Okta tersedak karena kaget dan langsung menatap ke arah Dhika yang tengah menatap kosong kedepan. "loe mau kemana, Dhik? Kenapa loe suka sekali mengasingkan diri" ujar Okta.

"kemana saja yang bisa buat gue melupakan Lita" ujar Dhika datar.

"loe yakin akan melepaskan Lita?" Tanya Okta.

"ya, gue tidak mungkin menghancurkan kehidupan keluarga bahagia mereka. Gue juga tidak yakin Lita masih mencintai gue atau tidak" ujar Dhika mengingat kejadian tadi siang, Okta terus memperhatikan Dhika. "gue hanya akan selalu mendoakan kebahagiaannya" tambah Dhika.

'setulus itu kah cinta loe ke Lita? kenapa takdir ini begitu kejam?' batin Okta.

***

Di rumah sakit, Thalita berjalan menuju ruangannya dengan tertatih setelah mendengar kabar kalau Dhika meninggalkan rumah sakit ini dan entah kapan akan kembali.

Tetapi tiba-tiba saja pintu ruangan Lita di buka dengan kasar oleh Claudya membuat Thalita menengok. "apa yang sudah kamu lakukan pada Dhika??" pekik Claudya emosi, Thalita hanya diam saja, tak tau harus menjawab apa. "ini pertama kalinya Dhika seperti ini, dia tidak pernah meninggalkan rumah sakit bahkan mengambil cuti selama ini" ucap Claudya berapi-api. "apa yang sudah kamu lakukan, hah" Claudya mendorong tubuh Lita hingga menabrak meja di belakangnya sedangkan Lita hanya terdiam. Okta datang dan memisahkan mereka berdua.

"aku tidak akan membiarkanmu menyakiti Dhika lagi" ucap Claudya tajam dan beranjak pergi meninggalkan mereka berdua. Thalita menatap ke arah Okta dengan datar.

"gue datang untuk bertemu dengan loe" ujar Okta

"katakanlah" ucap Lita datar.

"Dhika pergi, dia kembali mengasingkan dirinya" ucap Okta membuat Lita terdiam. "kemarin gue melihatnya sangat hancur. Lita gue tau loe sudah bahagia dengan keluarga loe, tapi gue mohon jangan membuatnya sehancur ini" ujar okta, thalita masih diam. "kalau loe masih mencintainya, maka bawa kembali cinta loe. Jemput Dhika segera, karena gue takut dia melakukan hal konyol, kemarin bahkan dia merokok" ucapan Okta membuat Lita terpekik kaget, Dhika yang Lita kenal seseorang yang sangat anti pada rokok.
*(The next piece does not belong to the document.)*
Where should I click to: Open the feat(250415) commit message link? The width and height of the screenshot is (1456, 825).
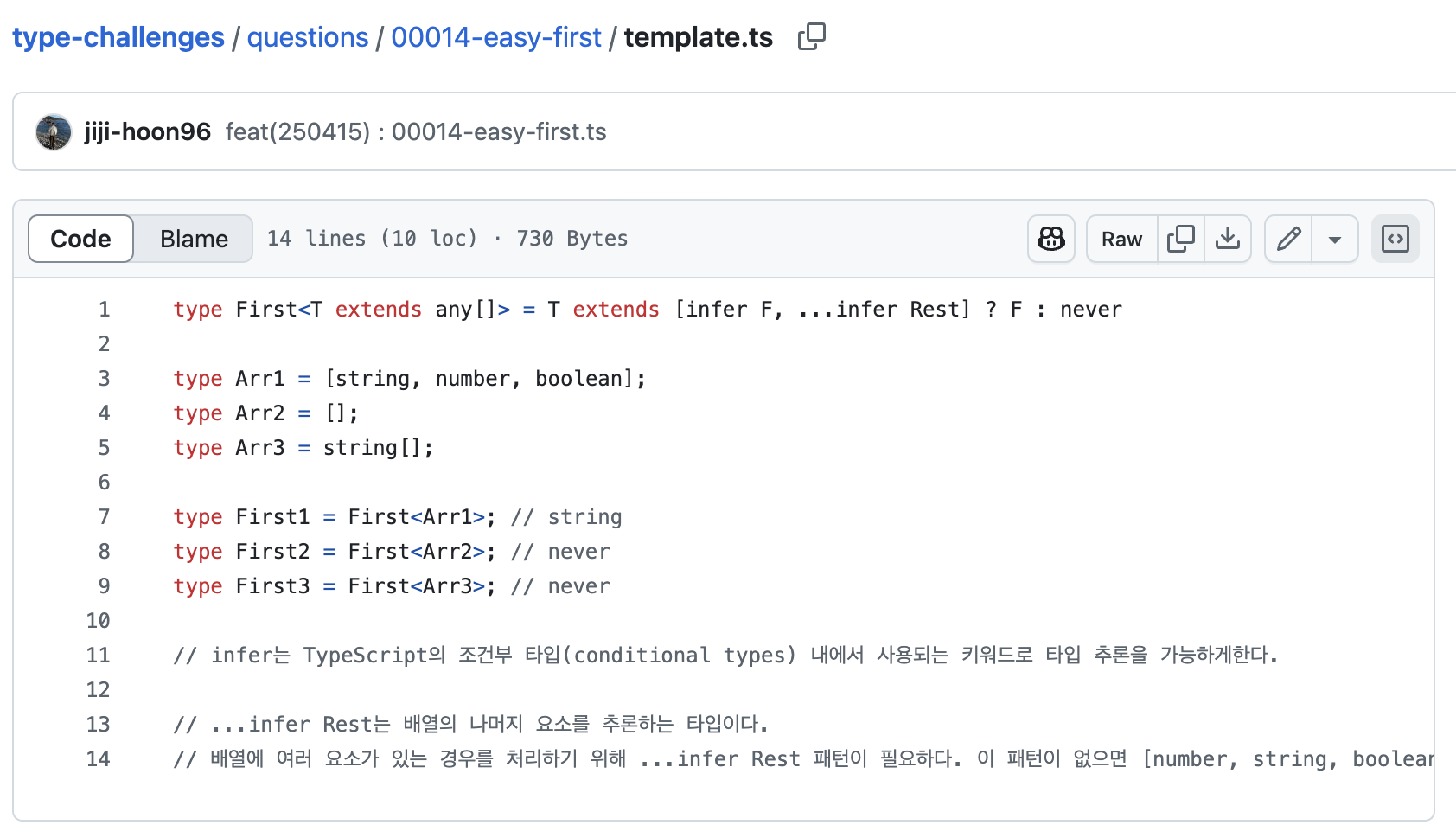tap(416, 132)
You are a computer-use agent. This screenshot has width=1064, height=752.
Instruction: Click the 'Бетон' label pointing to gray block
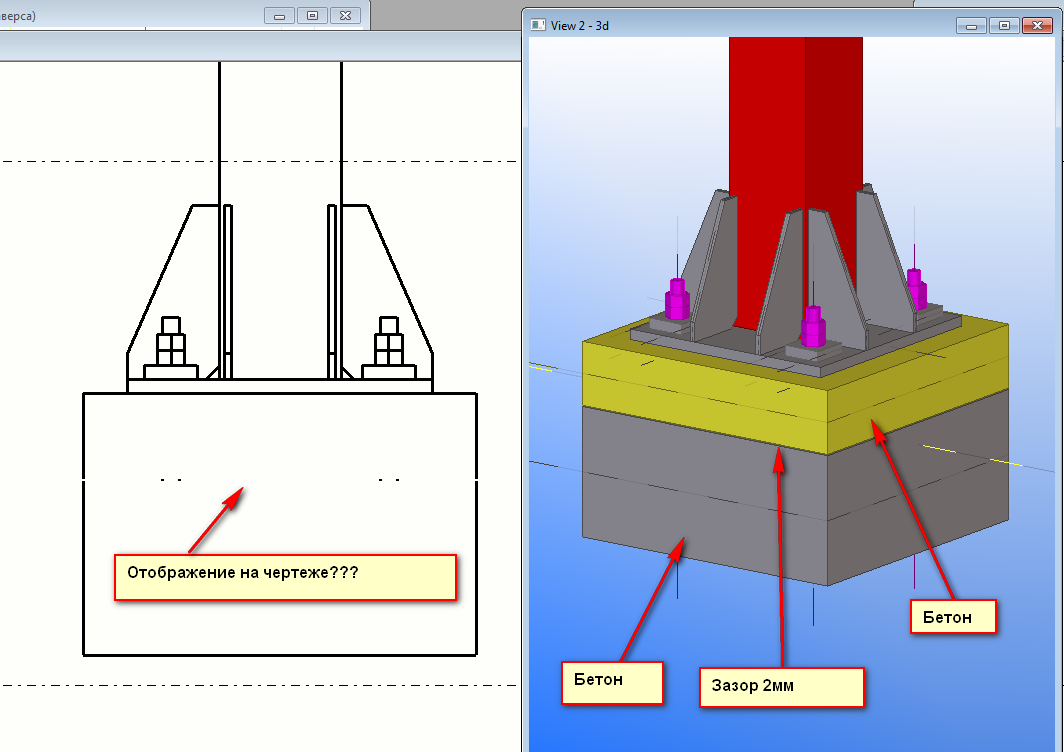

"selama 10 tahun dia selalu berharap akan kehadiran loe, tapi sekarang semuanya telah hancur" ujar Okta. "Gue mohon, Lita. Kalau loe mencintainya, jemput dia, perjuangkan cinta kalian kembali. Tetapi kalau sudah tak ada cinta lagi, jangan berharap apapun lagi. Mungkin Dhika bisa mengakhiri hidupnya sendiri" ucapan Okta bagai tamparan untuk Thalita, "Dia tak pernah menjalin hubungan dengan wanita manapun, dia hanya selalu menunggu loe dan selalu mencintai loe. gue hanya mau mengatakan itu sama loe. Pikirkanlah baik-baik, jangan sampai kejadian 10 tahun lalu kembali terulang." Setelah mengucapkan itu, Oktapun beranjak pergi meninggalkan Thalita sendiri.

Thalita berpegangan ke ujung meja kerjanya sambil memegang dadanya. Air matanya luruh membasahi pipi. 'maafkan aku, maafkan ketidaberdayaanku. Dhika. kenapa aku selalu tidak bisa memahami cintamu. Maafkan aku' batin Thalita yang sudah menangis terisak.